Если говорить о крестьянах, то первоначально ОГПУ давало им выбрать кулаков из своей общины и сдать их. Я читала в документах по Вологодской области о случаях, когда вся крестьянская община выходила и говорила: у нас нет кулаков. То есть люди не сдавали своих. Это тоже стратегия коллективного сопротивления. ОГПУ реагировало по-разному, например, в ответ на такие методы арестовывало или расстреливало старшин крестьянских общин, но иногда они могли и отступить. Были протесты по поводу закрытия храмов, довольно массовые на севере. Если говорить про вторую половину 30-х годов, то советское уголовное законодательство стало более совершенным, если можно так сказать, и людей стало проще загнать в лагерь, если они на воле как-то себя проявляли. Тогда огромное количество дел по вредительству было сфабриковано.
+ + + +
## Рабочее задание 1
Что, согласно фрагменту об ОГПУ и крестьянах, заявляла вся крестьянская община в случаях, описанных в документах по Вологодской области?
## Рабочее задание 2
Перепечатайте из фрагмента об ОГПУ и крестьянах всё, начиная со слов «Если говорить о» и заканчивая словами «вредительству было сфабриковано.».
+ + + +
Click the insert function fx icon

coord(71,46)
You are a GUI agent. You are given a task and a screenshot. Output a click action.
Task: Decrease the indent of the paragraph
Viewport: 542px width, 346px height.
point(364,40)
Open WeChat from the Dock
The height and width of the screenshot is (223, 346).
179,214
+ + + +
## Ответ 1
Что у них нет кулаков.

## Ответ 2
Если говорить о крестьянах, то первоначально ОГПУ давало им выбрать кулаков из своей общины и сдать их. Я читала в документах по Вологодской области о случаях, когда вся крестьянская община выходила и говорила: у нас нет кулаков. То есть люди не сдавали своих. Это тоже стратегия коллективного сопротивления. ОГПУ реагировало по-разному, например, в ответ на такие методы арестовывало или расстреливало старшин крестьянских общин, но иногда они могли и отступить. Были протесты по поводу закрытия храмов, довольно массовые на севере. Если говорить про вторую половину 30-х годов, то советское уголовное законодательство стало более совершенным, если можно так сказать, и людей стало проще загнать в лагерь, если они на воле как-то себя проявляли. Тогда огромное количество дел по вредительству было сфабриковано.